Severe PAH was detected in all the groups at the time of diagnosis. Those with CTD-PAH had significantly lower pulmonary arterial pressure compared with IPAH and other-PAH patients, as well as lower pulmonary vascular resistance, a measure of the internal resistance to blood flow within the lung arteries. The median period from PAH diagnosis to first ICU admission was 38.9 months, and was significantly shorter with CTD-PAH than IPAH (39.5 vs. 64.5 months).

The most frequent causes of ICU admission were right heart failure (53.5%), infections (17.4%), irregular heartbeats (11%), fainting (8.4%), and bleeding disorders (5.2%). Pneumonia, followed by skin and soft tissue infections and urinary tract infections, were the most infections.

In the ICU, almost half of the patients (48.4%) received vasopressors or inotropes (most commonly norepinephrine), 20.1% received mechanical ventilation, and 5.8% received kidney replacement therapy. Patients stayed in ICU for a median of five days, and the overall mortality rate was 27.1%. However, the mortality rate was higher than average among patients needing vasopressor/inotropes (42.7%) or mechanical ventilation (50%). Patients hospitalized for right heart failure also had higher mortality rates than those hospitalized for infections (31.3% vs. 22.2%).

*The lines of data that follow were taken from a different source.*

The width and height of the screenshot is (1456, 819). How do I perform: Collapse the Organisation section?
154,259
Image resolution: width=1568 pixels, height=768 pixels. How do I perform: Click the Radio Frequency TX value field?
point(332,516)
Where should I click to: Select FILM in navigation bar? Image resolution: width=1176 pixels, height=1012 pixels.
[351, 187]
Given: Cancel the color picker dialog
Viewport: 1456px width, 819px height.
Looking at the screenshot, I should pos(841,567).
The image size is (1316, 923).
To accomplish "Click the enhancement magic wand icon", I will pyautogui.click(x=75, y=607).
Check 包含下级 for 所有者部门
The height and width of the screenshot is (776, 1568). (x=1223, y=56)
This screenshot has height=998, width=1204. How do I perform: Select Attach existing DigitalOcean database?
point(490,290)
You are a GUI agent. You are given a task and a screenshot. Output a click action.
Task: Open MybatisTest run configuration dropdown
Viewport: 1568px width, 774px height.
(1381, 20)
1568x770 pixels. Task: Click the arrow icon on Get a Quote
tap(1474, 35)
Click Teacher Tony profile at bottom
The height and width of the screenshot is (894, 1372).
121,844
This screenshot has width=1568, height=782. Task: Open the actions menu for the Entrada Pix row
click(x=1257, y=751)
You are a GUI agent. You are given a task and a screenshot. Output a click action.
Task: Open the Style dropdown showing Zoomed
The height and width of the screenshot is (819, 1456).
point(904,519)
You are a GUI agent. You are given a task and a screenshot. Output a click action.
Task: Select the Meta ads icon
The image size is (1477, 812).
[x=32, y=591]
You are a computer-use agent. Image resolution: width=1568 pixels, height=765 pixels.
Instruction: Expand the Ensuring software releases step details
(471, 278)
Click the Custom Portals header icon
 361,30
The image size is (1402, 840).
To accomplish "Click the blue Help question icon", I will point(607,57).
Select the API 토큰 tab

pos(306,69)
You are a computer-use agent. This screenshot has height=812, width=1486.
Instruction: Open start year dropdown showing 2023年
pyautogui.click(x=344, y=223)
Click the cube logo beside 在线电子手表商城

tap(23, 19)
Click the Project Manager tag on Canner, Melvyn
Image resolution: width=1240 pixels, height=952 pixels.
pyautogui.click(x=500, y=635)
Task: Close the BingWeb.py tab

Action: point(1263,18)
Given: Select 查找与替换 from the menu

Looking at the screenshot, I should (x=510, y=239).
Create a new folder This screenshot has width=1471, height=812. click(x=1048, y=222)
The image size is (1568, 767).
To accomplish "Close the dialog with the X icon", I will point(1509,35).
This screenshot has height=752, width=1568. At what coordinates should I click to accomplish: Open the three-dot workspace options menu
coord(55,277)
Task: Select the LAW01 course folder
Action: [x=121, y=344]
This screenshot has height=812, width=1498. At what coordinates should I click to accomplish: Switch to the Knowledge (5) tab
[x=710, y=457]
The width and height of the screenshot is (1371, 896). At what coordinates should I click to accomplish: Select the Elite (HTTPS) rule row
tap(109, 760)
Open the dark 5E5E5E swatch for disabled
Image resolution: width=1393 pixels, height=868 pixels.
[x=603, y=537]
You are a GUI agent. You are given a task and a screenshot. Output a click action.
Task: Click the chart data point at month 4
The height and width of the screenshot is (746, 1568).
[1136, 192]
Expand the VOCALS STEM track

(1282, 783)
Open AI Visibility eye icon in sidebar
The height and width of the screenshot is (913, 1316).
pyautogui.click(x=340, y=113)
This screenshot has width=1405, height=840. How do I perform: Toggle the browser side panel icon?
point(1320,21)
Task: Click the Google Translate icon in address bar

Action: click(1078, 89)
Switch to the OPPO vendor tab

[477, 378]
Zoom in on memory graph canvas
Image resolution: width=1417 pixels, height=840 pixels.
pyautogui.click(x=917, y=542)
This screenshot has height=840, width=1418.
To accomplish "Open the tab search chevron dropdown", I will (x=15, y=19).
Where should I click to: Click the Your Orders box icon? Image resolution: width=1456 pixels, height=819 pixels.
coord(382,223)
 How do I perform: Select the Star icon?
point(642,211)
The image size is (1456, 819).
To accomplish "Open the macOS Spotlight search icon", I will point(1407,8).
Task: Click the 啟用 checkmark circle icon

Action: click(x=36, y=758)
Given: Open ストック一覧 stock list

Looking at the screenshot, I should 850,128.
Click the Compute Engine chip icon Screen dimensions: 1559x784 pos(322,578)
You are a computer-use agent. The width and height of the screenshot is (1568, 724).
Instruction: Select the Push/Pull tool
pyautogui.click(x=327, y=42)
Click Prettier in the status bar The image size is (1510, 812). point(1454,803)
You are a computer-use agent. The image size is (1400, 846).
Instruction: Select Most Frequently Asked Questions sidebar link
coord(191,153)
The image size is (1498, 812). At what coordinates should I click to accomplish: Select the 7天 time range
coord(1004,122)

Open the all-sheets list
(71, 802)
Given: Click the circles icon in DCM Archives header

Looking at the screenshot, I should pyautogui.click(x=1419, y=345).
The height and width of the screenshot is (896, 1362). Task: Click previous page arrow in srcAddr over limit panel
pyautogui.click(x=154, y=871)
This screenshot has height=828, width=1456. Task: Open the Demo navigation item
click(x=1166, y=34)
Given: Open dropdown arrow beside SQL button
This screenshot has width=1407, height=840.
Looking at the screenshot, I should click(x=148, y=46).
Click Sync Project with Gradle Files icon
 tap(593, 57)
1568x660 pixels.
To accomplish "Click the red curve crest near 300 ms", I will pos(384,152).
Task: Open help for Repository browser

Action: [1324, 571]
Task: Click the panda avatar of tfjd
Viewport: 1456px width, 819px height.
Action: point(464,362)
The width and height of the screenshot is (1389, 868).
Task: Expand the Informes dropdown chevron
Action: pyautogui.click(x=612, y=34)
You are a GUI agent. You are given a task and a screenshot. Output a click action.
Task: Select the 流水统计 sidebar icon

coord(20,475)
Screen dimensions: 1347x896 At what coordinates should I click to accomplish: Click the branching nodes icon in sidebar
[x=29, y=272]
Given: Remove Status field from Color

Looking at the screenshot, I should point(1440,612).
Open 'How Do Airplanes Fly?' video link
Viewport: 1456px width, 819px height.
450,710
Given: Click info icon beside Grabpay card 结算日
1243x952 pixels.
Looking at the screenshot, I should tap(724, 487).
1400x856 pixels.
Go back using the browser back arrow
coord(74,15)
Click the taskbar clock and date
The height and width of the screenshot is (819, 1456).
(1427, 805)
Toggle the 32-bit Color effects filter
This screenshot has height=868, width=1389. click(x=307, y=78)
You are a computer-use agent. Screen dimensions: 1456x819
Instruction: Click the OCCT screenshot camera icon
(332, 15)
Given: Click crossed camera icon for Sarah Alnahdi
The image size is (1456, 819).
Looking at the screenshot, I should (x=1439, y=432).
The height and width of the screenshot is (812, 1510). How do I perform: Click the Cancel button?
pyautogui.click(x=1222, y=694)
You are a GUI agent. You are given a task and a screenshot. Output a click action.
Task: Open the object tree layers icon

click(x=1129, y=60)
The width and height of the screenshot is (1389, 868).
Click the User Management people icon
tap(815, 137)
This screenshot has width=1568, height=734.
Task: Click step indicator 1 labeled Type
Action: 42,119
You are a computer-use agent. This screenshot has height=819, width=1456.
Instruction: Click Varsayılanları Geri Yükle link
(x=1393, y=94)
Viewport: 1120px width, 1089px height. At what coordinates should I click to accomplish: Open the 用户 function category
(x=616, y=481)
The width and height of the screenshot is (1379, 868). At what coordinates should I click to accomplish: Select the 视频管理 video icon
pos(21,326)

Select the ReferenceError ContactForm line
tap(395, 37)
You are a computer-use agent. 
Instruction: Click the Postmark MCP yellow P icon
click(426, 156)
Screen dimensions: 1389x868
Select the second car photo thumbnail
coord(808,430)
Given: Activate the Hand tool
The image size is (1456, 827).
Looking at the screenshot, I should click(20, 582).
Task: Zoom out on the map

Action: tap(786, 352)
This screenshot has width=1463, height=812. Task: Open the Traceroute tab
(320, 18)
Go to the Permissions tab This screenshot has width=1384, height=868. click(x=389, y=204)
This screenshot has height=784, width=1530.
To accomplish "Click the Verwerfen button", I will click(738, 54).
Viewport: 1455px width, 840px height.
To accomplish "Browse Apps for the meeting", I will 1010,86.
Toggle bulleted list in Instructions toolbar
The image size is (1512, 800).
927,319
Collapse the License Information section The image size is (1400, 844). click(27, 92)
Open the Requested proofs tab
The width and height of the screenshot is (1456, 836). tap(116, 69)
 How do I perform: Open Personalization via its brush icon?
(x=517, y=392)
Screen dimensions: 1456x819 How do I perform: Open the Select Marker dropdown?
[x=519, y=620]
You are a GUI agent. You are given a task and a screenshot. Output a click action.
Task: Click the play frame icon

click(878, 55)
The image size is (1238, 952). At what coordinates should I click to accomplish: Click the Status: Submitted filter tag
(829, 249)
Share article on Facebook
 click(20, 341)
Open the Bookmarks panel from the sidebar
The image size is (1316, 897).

Most patients survived their first ICU admission. At the time of ICU discharge, 66 were on PAH-specific treatment, including 25 on monotherapy, 28 on dual therapy, and 13 on triple therapy.

The one-year survival rate was highest in patients with IPAH (79.8%), followed by those with other-PAH (59.7%) and then CTD-PAH (51.4%). CTD-PAH was associated with worse outcomes and survival compared to the other PAH subgroups.

“Carrying a diagnosis of CTD-PAH compared to IPAH is by itself a strong mortality risk factor. This difference in outcomes in CTD-PAH patients can be attributed to a complex interaction between older age, higher prevalence of comorbidities [co-existing conditions] and more refractory PAH [not responding to treatment],” the researchers wrote.

After considering age and underlying PAH diagnosis, significant risk factors for mortality during hospital admissions and at one-year post-discharge were low blood sodium, raised proBNP and bilirubin, use of vasopressors/inotropes, mechanical ventilation, and renal replacement therapy.

“In summary, in-hospital mortality for PAH patients remains unacceptably high, and when patients need advanced care in the ICU, outcomes can be devastating,” the research team wrote. “This trend is carried over after discharge, and despite a plethora of new therapeutics, short-term survival remains dismal.”

“Improvements in long-term outcomes of stable PAH patients are now reflected in a considerable, but still far from acceptable, decrease of in-hospital and post-discharge mortality rates. Strategies aimed at identifying patients at higher risk early in the hospitalisation course should help guide management and optimise treatment,” the scientists said.